Recently purchased an EOS M on eBay. Downgraded from an M2 because Snapseed will edit RAW files from the M but not the M2. Sadly, the "functionally flawless" description of the M body was not completely accurate. The control dial on the back is extremely tight, so much so that I can't adjust the aperture or shutter speed with my thumb; the pressure necessary to turn the dial just engages the buttons. So I have to use two fingers. I got in there with a toothbrush and pulled some brown gunk out, which helped a little, but I suspect there's more. Anyone have any experience with this sort of thing? I've tried rubbing alcohol, which will be safe for the contacts. I'm willing to try gun oil next, but thought I'd check here to see if anyone has ideas.

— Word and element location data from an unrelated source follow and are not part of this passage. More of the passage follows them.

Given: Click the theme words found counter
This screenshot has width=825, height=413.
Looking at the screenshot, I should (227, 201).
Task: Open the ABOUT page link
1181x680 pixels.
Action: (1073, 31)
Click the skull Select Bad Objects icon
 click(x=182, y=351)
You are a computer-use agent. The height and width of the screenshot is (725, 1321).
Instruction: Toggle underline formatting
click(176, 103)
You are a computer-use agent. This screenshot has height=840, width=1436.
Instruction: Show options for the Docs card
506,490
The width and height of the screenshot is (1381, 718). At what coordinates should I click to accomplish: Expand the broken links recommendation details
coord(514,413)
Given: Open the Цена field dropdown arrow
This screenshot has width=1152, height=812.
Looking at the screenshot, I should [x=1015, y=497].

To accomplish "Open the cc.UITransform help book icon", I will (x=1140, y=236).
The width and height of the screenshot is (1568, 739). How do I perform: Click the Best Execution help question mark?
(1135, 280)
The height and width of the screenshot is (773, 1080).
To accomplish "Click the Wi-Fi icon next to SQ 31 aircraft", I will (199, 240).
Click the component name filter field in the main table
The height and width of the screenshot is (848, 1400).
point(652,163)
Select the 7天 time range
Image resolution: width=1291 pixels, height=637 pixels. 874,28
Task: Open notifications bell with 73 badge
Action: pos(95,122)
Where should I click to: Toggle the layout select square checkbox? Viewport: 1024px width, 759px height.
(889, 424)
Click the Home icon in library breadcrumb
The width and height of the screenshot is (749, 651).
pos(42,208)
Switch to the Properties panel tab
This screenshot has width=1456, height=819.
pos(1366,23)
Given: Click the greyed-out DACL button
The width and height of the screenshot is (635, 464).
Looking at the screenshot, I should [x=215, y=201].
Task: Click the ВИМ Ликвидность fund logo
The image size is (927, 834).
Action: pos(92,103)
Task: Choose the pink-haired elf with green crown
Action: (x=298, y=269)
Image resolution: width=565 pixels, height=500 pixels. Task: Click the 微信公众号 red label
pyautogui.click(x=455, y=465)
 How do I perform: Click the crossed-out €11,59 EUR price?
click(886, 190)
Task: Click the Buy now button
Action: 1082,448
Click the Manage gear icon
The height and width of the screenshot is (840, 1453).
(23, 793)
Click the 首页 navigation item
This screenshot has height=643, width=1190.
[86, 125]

I'm probably going to find another M body if I can't get this fixed, so I'm willing to take it to the brink of breaking it if there's a chance of even a 90% fix.


----------



## Roo (Dec 15, 2016)

I've used CRC contact cleaner before to loosen and remove some gunk from inside a logitech mouse. It's inert and won't damage plastics or electronics.


----------



## Eagle Eye (Dec 15, 2016)

Roo said:


> I've used CRC contact cleaner before to loosen and remove some gunk from inside a logitech mouse. It's inert and won't damage plastics or electronics.



Thanks, Roo. I'll check it out.


----------



## Mt Spokane Photography (Dec 16, 2016)

Return it. That should be the obvious thing. It has likely been dropped and internally damaged. Don't ruin the camera using contact cleaner, return it and buy a refurb from Canon.


----------